▶ **PROBLEM STATEMENT**
Reproduce the material from the line with "Click the numbered list icon" up to and including the line with "pos(1001,86)", replacing "numbered list" with "bulleted list" and changing nothing else. Omit the pictures from your answer.

▶ **MATERIAL**
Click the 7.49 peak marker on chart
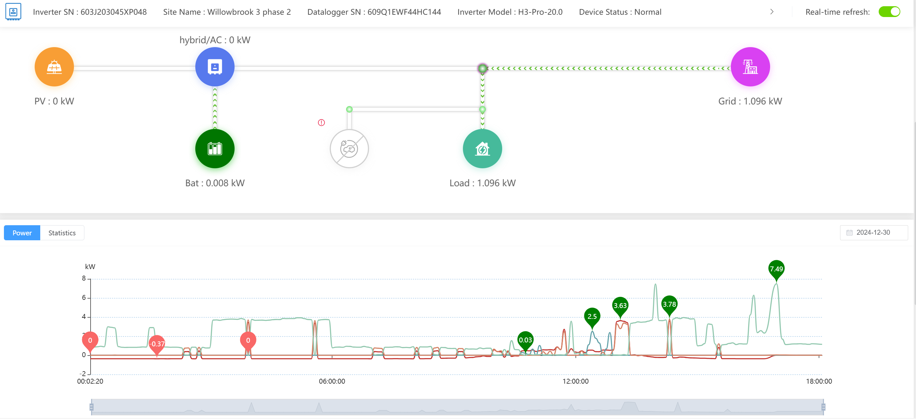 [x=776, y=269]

* * *

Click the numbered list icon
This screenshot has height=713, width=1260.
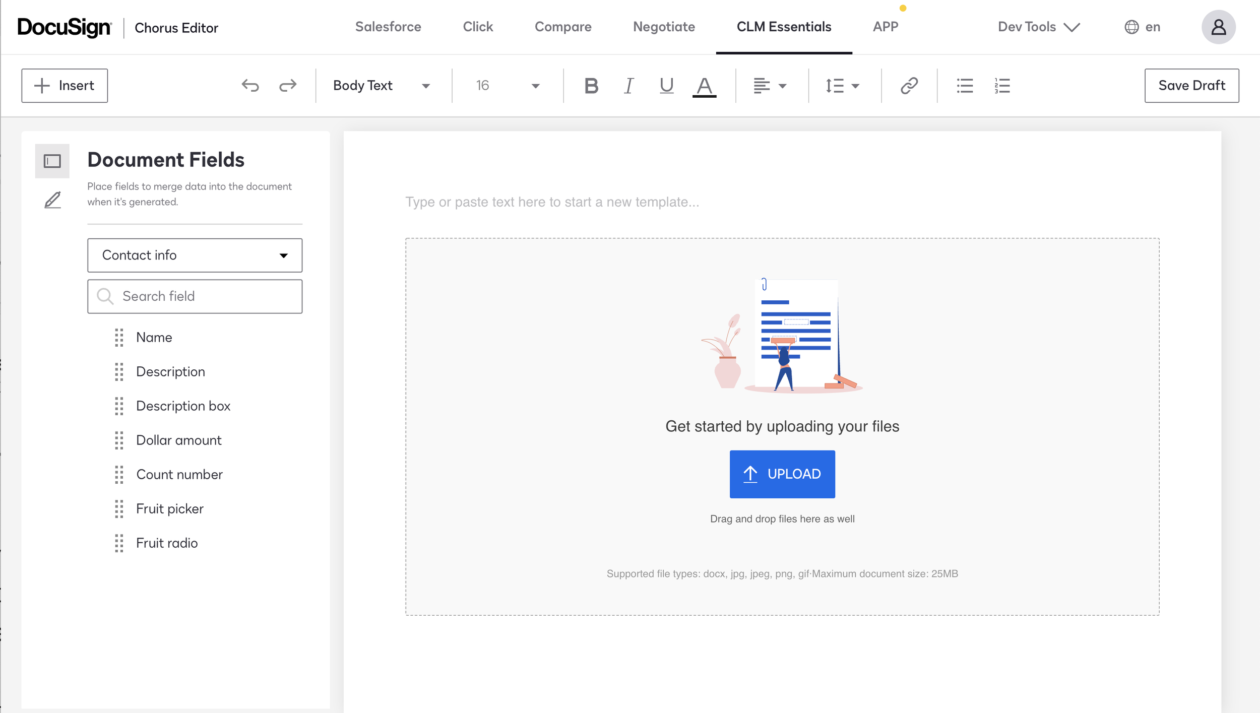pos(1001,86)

▶ **SOLUTION**
Click the bulleted list icon
This screenshot has height=713, width=1260.
pos(1001,86)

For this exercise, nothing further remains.